Dificultad para hablar
Cuando determinadas vías nerviosas se ven afectadas, puede aparecer disartria, es decir, dificultad para articular correctamente las palabras.
Problemas de coordinación
En algunos casos se observa torpeza al caminar o dificultad para realizar movimientos precisos.
Síndromes lacunares
Los infartos lacunares pueden manifestarse mediante diferentes síndromes clínicos, entre ellos:
- Síndrome motor puro.
- Síndrome sensitivo puro.
- Síndrome sensitivo-motor.
- Ataxia con hemiparesia.
- Disartria con torpeza de la mano.
Estos patrones ayudan al neurólogo a orientar el diagnóstico.
¿Cómo se diagnostica?
El diagnóstico combina la exploración neurológica con pruebas de imagen.
Las más utilizadas son:
- Tomografía computarizada (TAC).
- Resonancia magnética (RM), especialmente útil para detectar lesiones pequeñas.
- Estudios de los vasos sanguíneos cuando están indicados.
- Analíticas para identificar factores de riesgo.
Además, el médico evaluará antecedentes personales como hipertensión, diabetes o enfermedades cardiovasculares.
Tratamiento del infarto lacunar profundo
El tratamiento dependerá del momento en que el paciente llegue al hospital y de las características del ictus.
Entre las medidas habituales se incluyen:
- Tratamiento específico del ictus en fase aguda cuando está indicado.
- Control de la presión arterial.
- Control de la glucemia.
- Medicación para prevenir nuevos eventos cerebrovasculares.
- Corrección de los factores de riesgo cardiovascular.
Una vez estabilizado el paciente, comienza la fase de rehabilitación.
Recuperación y rehabilitación
La recuperación varía de una persona a otra.
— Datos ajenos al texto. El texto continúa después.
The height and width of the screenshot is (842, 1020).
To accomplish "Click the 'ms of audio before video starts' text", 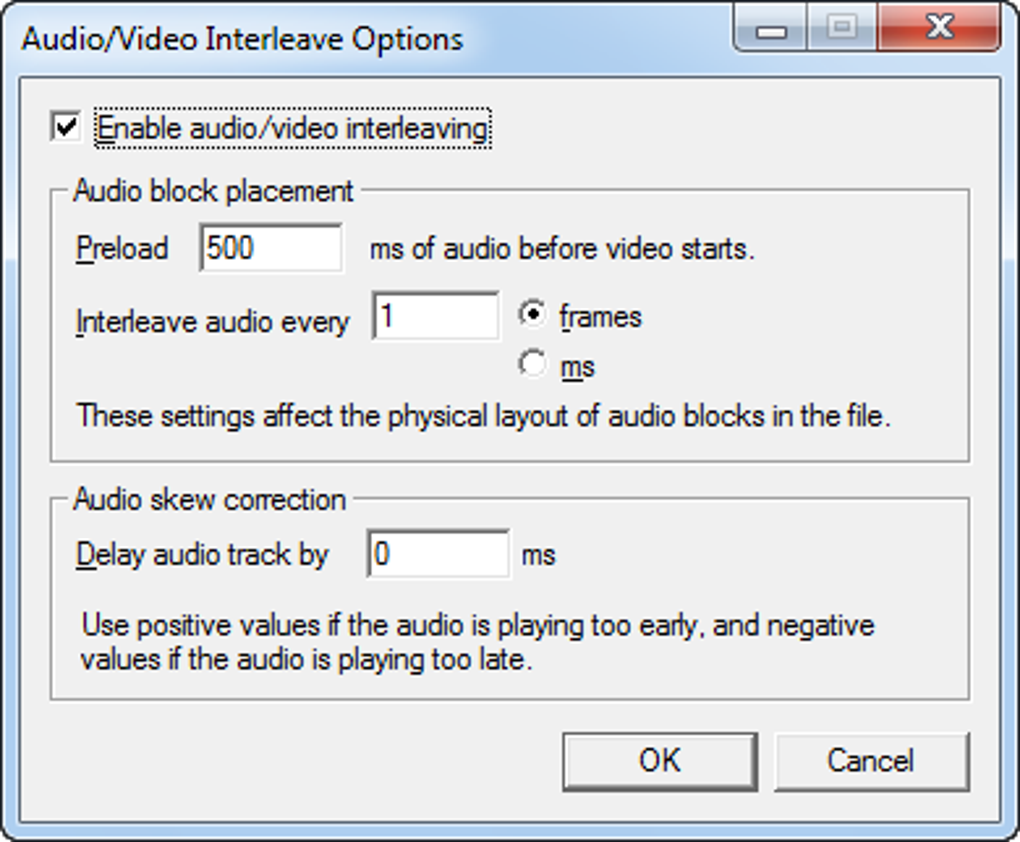I will coord(561,249).
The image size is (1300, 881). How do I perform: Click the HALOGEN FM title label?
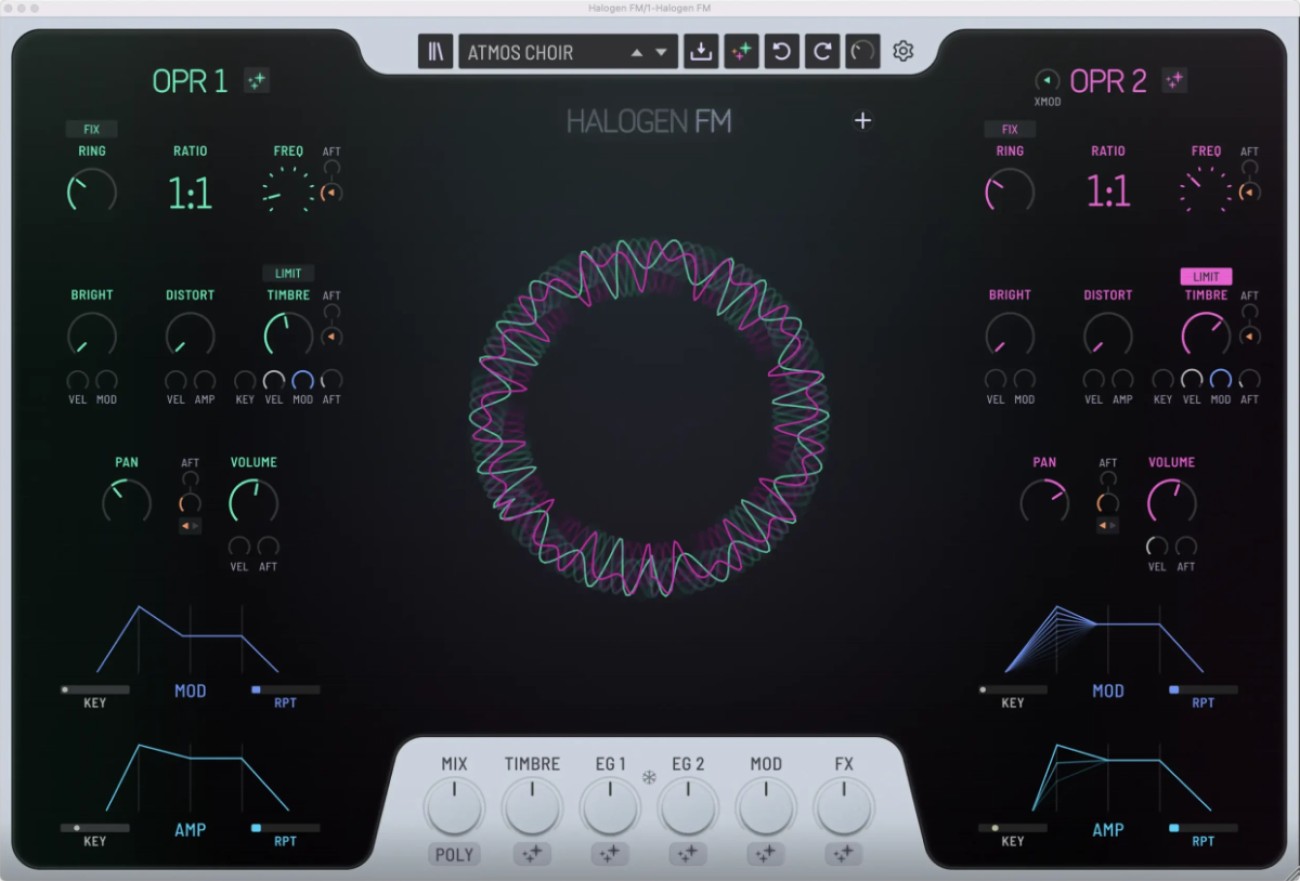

Muchos pacientes presentan una evolución favorable, especialmente cuando el infarto afecta a una zona pequeña y el tratamiento se inicia rápidamente.
La rehabilitación puede incluir:
- Fisioterapia para recuperar la fuerza y la movilidad.
- Terapia ocupacional para mejorar la autonomía.
- Logopedia si existen dificultades para hablar o tragar.
- Rehabilitación cognitiva cuando aparecen alteraciones de atención o memoria.
La intensidad del programa dependerá de las secuelas presentes.
¿Qué secuelas puede dejar?

Aunque algunos pacientes se recuperan completamente, otros pueden presentar secuelas como:
- Debilidad persistente.
- Alteraciones de la sensibilidad.
- Problemas de equilibrio.
- Lentitud motora.
- Fatiga.
- Dificultad para realizar movimientos finos.
La rehabilitación precoz puede contribuir a reducir el impacto funcional de estas secuelas.
¿Se puede prevenir?
Sí. La prevención se basa principalmente en controlar los factores de riesgo vascular.
Las principales recomendaciones incluyen:
- Mantener la presión arterial bajo control.
- Controlar la diabetes.
- Reducir el colesterol cuando sea necesario.
- No fumar.
- Realizar actividad física de forma regular.
- Mantener una alimentación equilibrada.
- Acudir a las revisiones médicas periódicas.
Adoptar estos hábitos puede disminuir significativamente el riesgo de sufrir un nuevo ictus.
Conclusión
El infarto lacunar profundo es un tipo de ictus que afecta a las pequeñas arterias del cerebro y puede provocar alteraciones motoras, sensitivas o del habla. Aunque las lesiones suelen ser pequeñas, un diagnóstico precoz, el tratamiento adecuado y un programa de rehabilitación individualizado son fundamentales para favorecer la recuperación y reducir el riesgo de futuros eventos cerebrovasculares.